I then have cpu pools for the remainder of the first cpu and then the whole entire second CPU.

This gives me plenty of dedicated horsepower for handling IO and s/w RAID ops.

xl cpupool-numa-split
xl cpupool-rename Pool-0 Pool-dom0;

xl cpupool-cpu-remove Pool-dom0 4
xl cpupool-cpu-remove Pool-dom0 5
.
.
.

xl cpupool-create name=\"Pool-CPU1\" cpus=["4","5","6","7","8","9","10","11","12","13","14","15"]
xl cpupool-create name=\"Pool-CPU2\" cpus=["16","17","18","19","20","21","22","23","24","25","26","27","28","29","30","31"]



Brian
Re: Domain-0 CPU pinning - is it still a best practice? [ In reply to ]
> cpus = "all,^0,^1"

I rather share all CPUs and let the scheduler prioritize dom0 as such
(default weight is 256):

xl sched-credit2 --domain=0 --weight=512

The only drawback is that I need to be careful on what I do on the host,
to let some juice available for the guests. The good thing about it is
that the dom0 also shares all cores, I guess)

Sorry it's not a definitive answer, as I did not compare and
stress-bench this against an old-school pinning setup.

--
Pierre-Philipp Braun
SMTP Health Campaign: enforce STARTTLS and verify MX certificates
<https://nethence.com/smtp/>
Re: Domain-0 CPU pinning - is it still a best practice? [ In reply to ]
Some things I feel comfortable entrusting to the hypervisor scheduler; some things I don’t.

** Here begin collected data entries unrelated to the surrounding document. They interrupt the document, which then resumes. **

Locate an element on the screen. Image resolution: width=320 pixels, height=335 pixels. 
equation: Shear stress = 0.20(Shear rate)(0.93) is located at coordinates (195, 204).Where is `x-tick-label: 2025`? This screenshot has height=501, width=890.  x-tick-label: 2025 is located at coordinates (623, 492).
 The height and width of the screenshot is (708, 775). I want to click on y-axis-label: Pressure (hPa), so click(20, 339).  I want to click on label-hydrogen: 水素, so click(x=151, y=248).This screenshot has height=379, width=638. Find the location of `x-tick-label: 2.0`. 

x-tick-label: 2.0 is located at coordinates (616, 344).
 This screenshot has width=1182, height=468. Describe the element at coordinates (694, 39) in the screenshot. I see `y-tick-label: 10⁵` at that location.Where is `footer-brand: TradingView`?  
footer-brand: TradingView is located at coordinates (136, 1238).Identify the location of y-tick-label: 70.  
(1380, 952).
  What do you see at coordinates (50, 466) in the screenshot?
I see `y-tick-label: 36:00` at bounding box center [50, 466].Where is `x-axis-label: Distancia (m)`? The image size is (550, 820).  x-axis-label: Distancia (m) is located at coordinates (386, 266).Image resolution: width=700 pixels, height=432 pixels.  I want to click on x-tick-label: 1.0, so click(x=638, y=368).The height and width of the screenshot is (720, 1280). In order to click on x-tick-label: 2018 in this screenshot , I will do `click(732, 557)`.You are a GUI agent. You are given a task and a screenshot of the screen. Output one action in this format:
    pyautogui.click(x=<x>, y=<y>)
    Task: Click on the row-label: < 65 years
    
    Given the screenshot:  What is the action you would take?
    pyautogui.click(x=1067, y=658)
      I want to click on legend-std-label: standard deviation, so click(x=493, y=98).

For the latter, it gives me more piece of mind to dedicated full blocks of resources.

IO and RAID ops (being core to almost any other operation performed on the machine) fall into that second category.


My $0.02.



> On Jan 31, 2021, at 3:43 PM, Pierre-Philipp Braun <pbraun@nethence.com> wrote:
>
>> cpus = "all,^0,^1"
>
> I rather share all CPUs and let the scheduler prioritize dom0 as such (default weight is 256):
>
> xl sched-credit2 --domain=0 --weight=512
>
> The only drawback is that I need to be careful on what I do on the host, to let some juice available for the guests. The good thing about it is that the dom0 also shares all cores, I guess)
>
> Sorry it's not a definitive answer, as I did not compare and stress-bench this against an old-school pinning setup.